Exclude the pictures. Transcribe, exactly as written, the lines from the one with "You are a computer-use" through the end of the entries below.

+===+

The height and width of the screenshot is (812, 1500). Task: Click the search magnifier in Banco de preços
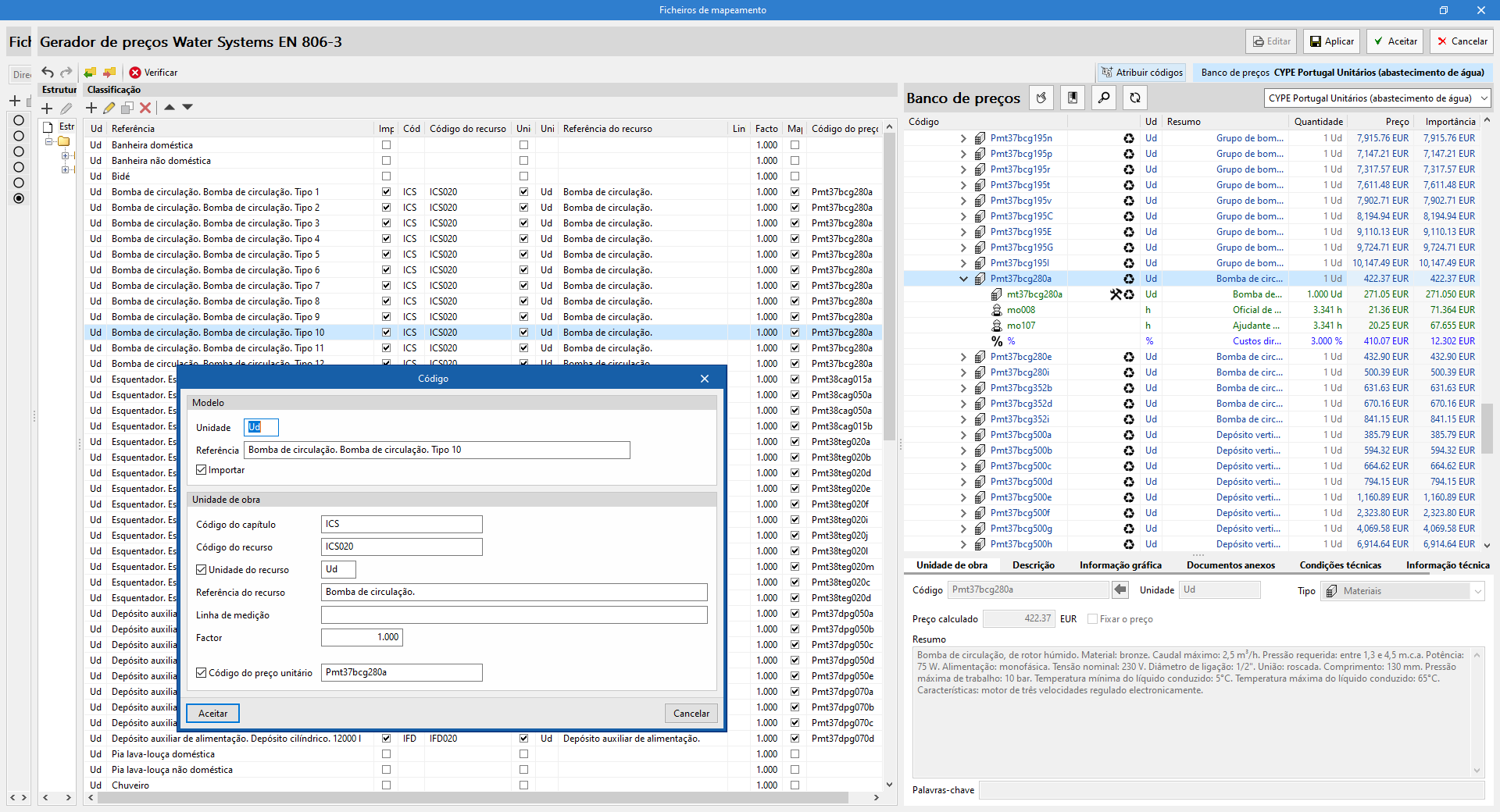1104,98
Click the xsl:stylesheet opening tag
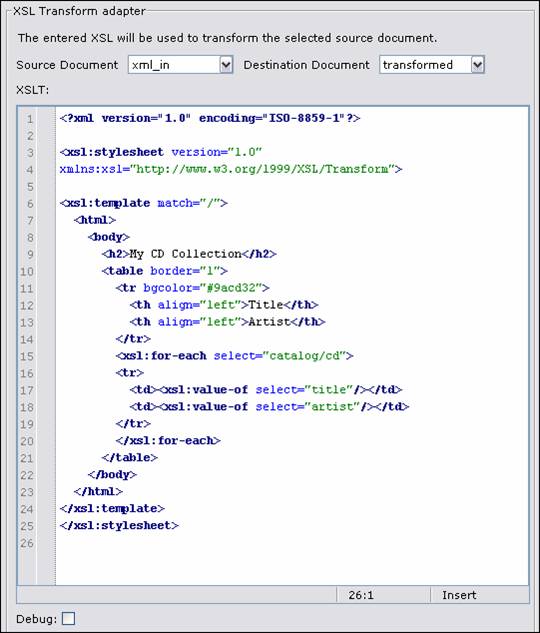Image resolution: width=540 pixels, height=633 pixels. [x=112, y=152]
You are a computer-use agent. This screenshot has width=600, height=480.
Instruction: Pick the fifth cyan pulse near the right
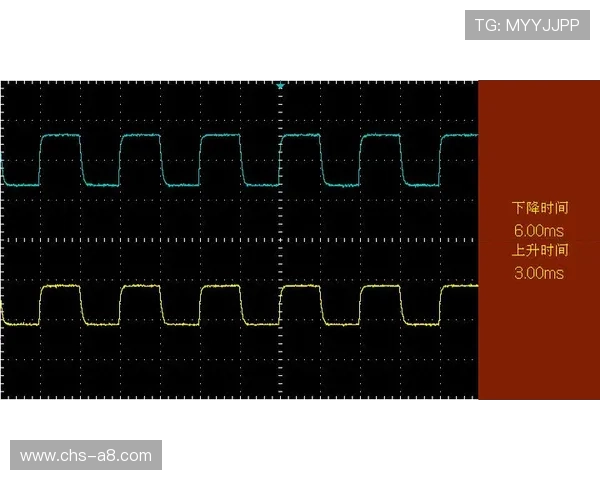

+===+

_Written reply_:
You are a computer-use agent. This screenshot has width=600, height=480.
Instruction: Pick the fifth cyan pulse near the right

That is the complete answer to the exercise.